Glenoid articular conformity affects stress distributions in total shoulder arthroplasty

Abstract

The stress applied to the glenoid component in total shoulder arthroplasty (TSA) remains an important concern because of the risk of wear and loosening. The purpose of this study was to determine the stress pattern in the glenoid component with 3 different surface designs. Computer models of 9 scapulae of patients scheduled for TSA were created from computerized tomography images. Each glenoid was virtually reamed, and 3 different glenoid component designs (conforming, nonconforming, and hybrid) were placed. Using finite element analysis, superior translation of the humeral head was modeled. Maximum stress and shear stress were measured at 3 different locations in the glenoid component: center, transition, and superior regions.

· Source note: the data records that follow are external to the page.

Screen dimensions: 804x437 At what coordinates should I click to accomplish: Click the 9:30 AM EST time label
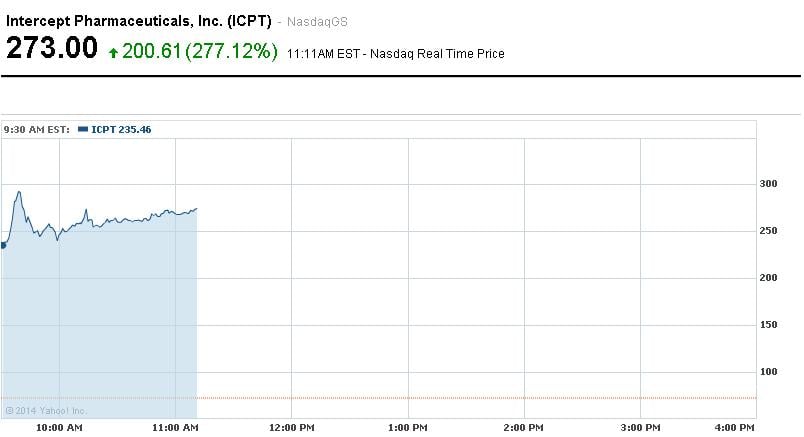[x=36, y=130]
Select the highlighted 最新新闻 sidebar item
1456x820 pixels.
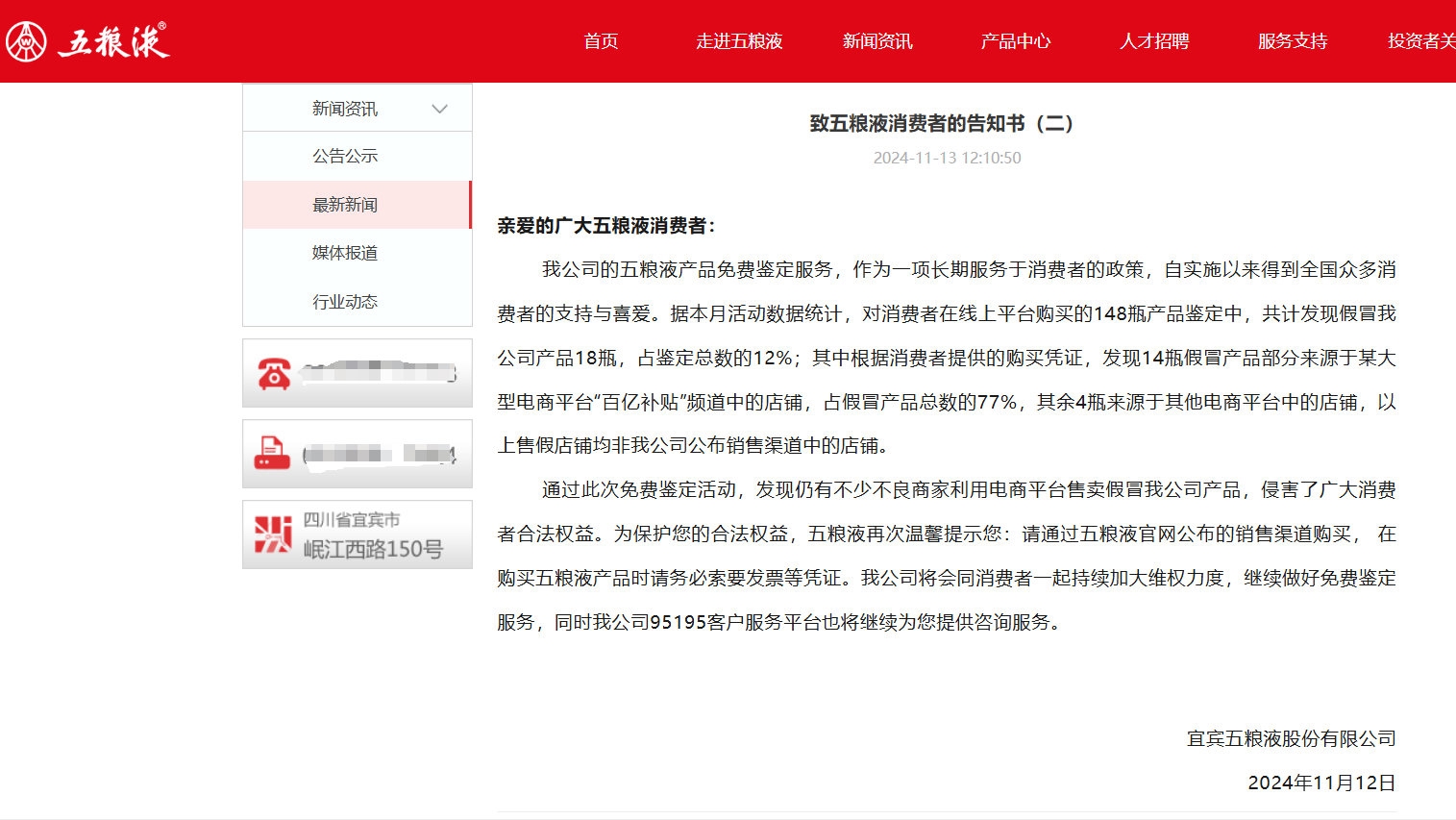click(x=345, y=205)
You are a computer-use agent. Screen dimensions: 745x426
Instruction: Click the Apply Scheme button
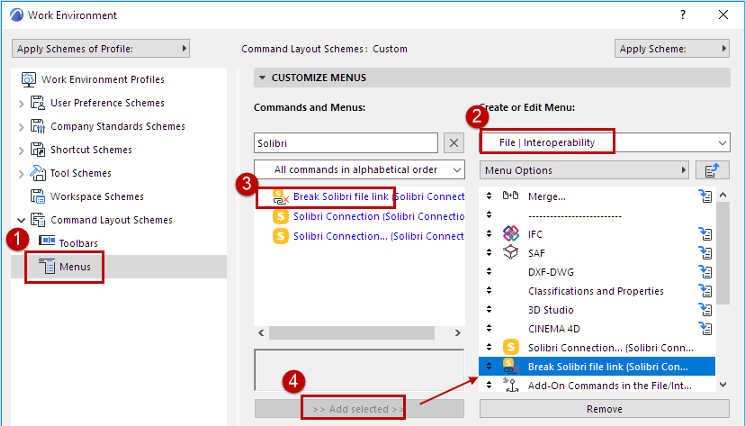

All 3 designs showed a similar level of maximum stress at the center and transition regions, while the maximum stress at the superior periphery was significantly higher in the conforming design than in the other 2 designs (P = .0017). The conforming design showed significantly higher shear stress at the superior periphery (P < .0001). Stress from periphery loading is higher than from the center and transition region regardless of component design and is highest in the conforming design. The stress at the transition region of the hybrid design was not higher than the other 2 designs. The hybrid design has favorable characteristics based on its low stress at the periphery and greater contact area with the humeral head at the center. Basic Science Study, Biomechanical Computer Simulation Study.